String tables

We now have a persistence layer for our key-value store that scales in size better than the filesystem-as-a-database approach. It’s currently fairly straightforward but slow, so we’re going to start making some optimizations while learning a few new concepts.

The next thing we’ll do is introduce a buffer so we can write batches of entries to disk using sorted string tables.

In-memory buffer

The in-memory buffer is where our entries will initially be stored with set() calls, and it’s the first place we’ll look for keys passed to get(). When the buffer reaches a certain size, we’ll remove duplicate entries, sort the buffer, and flush it to disk as a sorted string table. Then we’ll clear the buffer to make room for new entries.

String tables

A string table is a collection of strings, separated in a predictable way. An array of strings is an easy example of a string table. A CSV file, which contains a collection of comma-separated values, one row per line, can also be considered a string table.

A string table might be a log if it only has new data appended to the end. It might also be a sorted string table or SST, which makes it easy for us to perform a binary search for a particular string prefix. Conveniently, we are writing the key for our entries first on each line, so we’ll be able to do a binary search for a given key.
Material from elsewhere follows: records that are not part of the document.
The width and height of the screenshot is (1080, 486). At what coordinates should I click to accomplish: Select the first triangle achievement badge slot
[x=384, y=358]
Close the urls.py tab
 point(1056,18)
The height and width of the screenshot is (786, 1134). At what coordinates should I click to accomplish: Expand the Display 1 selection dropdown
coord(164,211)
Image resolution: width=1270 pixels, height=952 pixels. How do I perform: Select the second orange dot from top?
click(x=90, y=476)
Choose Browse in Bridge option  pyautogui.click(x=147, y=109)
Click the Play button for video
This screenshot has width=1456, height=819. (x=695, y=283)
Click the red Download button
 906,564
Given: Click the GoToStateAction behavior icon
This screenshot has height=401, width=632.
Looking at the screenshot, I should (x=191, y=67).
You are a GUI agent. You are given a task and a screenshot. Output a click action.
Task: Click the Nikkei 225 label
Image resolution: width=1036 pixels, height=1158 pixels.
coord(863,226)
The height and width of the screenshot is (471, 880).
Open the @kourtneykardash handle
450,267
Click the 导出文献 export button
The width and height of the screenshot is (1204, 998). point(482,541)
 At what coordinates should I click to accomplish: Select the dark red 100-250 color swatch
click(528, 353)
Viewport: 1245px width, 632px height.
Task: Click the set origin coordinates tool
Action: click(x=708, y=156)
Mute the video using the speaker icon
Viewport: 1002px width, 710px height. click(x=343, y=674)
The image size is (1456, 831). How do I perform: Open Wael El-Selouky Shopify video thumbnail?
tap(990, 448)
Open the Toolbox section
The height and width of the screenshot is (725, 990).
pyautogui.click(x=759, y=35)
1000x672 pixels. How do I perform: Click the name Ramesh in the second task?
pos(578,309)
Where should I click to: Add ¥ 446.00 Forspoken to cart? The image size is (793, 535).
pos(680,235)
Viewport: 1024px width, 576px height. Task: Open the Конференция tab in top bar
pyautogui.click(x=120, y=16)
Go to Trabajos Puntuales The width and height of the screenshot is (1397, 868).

Our file format is going to be similar to before, a log of JSON strings, one on each line. The difference, however, is that we will sort the entries before writing them to disk, resulting in files containing sorted string tables.

We’ll continue to use the .json file extension to make it easy to view the files in an editor.

Here’s an example of what one of our files might contain:

[["animal",1],{"name":"Hobgoblin","description":"An unsightly little elf"}]\n
[["person",1],{"first_name":"Joe","last_name":"McLearny"}]\n
[["person",2],{"first_name":"Jimmy","last_name":"Long"}]\n
[["person",3],{"first_name":"Ed","last_name":"Ward"}]\n

The only difference in the file format from before is that it will always be sorted. There will also be multiple files–one for each time the in-memory buffer fills up and gets flushed to disk.

Tests

In your copy of the learndb repo, check out the key-value-store-sst_before branch if you haven’t already and install dependencies by running npm install.

The first thing we need to do is update our tests to pass an extra option to the key-value store to define the size of the in-memory buffer.

Open tests/key-value-store.js and add the following variable declaration after the line declaring dbPath:

let maxBufferLength = 3

We also need to pass this argument to the key-value store when it’s created, so update the corresponding line for that:

keyValueStore = new KeyValueStore({ dbPath, maxBufferLength })

The rest of the changes are adding new tests to make sure our in-memory buffer gets flushed to disk properly. After the last test, but before the end of the describe() block, add the following code:

it('flush() flushes buffer to disk', () => {
  assert.equal(shell.ls(dbPath).length, 0, 'no SST files should exist in dbPath yet')
  keyValueStore.set('test-key-3', 'test-value-3')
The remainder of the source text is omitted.